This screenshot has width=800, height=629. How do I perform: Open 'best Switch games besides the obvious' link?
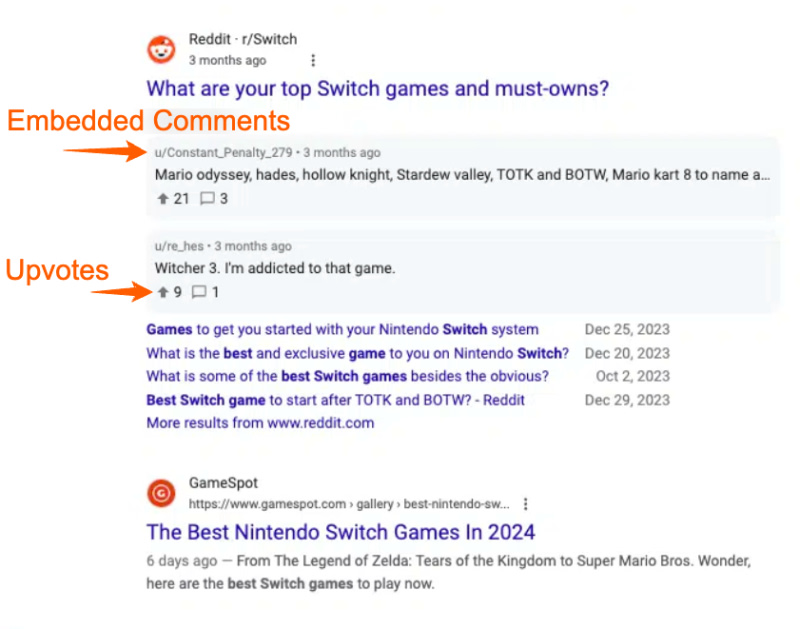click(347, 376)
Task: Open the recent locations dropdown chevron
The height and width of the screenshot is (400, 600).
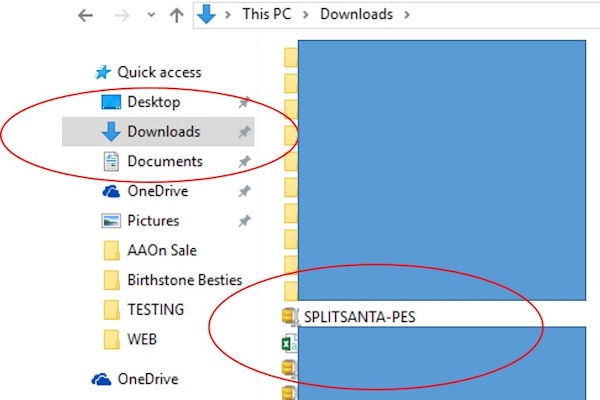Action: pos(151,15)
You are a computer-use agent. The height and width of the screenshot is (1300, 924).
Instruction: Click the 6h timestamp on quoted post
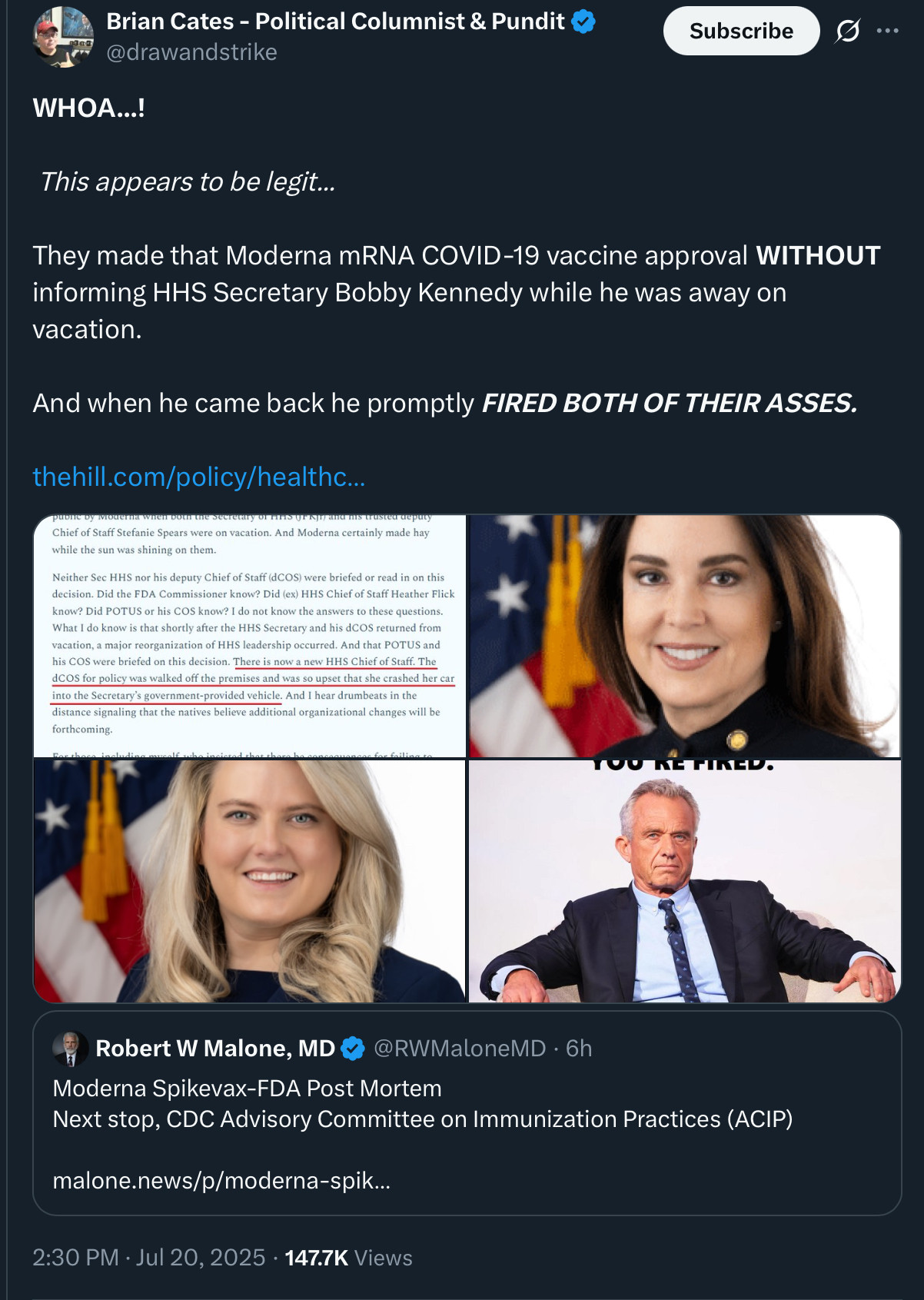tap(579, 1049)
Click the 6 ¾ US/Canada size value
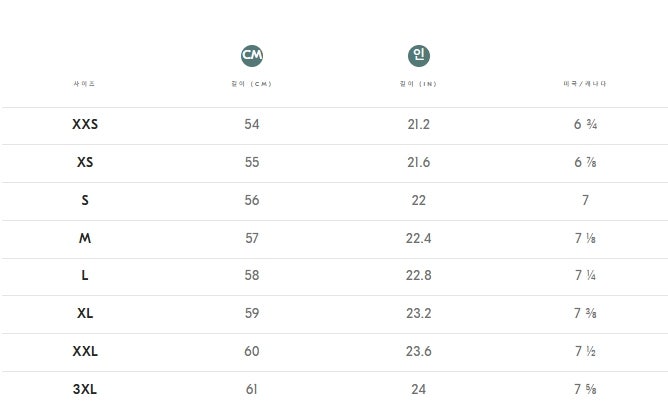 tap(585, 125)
...
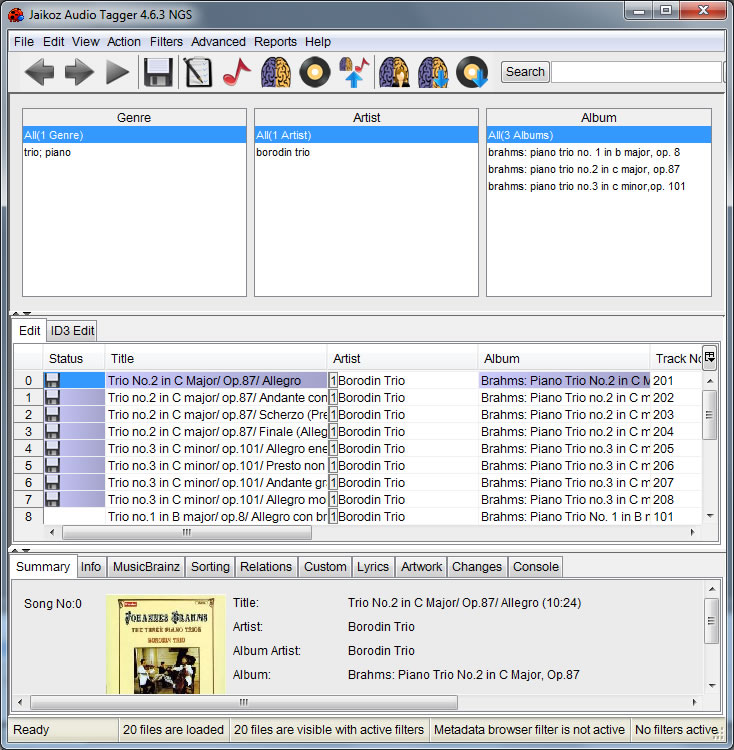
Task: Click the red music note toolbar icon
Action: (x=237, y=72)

§ **Problem**
Take only the lines above from the one that has "This screenshot has" through the one that has "You are a computer-use" and reproduce them exactly, omitting any pictures.

§ **Response to the exercise**
This screenshot has width=800, height=629. How do I perform: Open 'best Switch games besides the obvious' link?
click(347, 376)
Task: Open the recent locations dropdown chevron
The height and width of the screenshot is (400, 600).
Action: pos(151,15)
You are a computer-use agent. The height and width of the screenshot is (1300, 924).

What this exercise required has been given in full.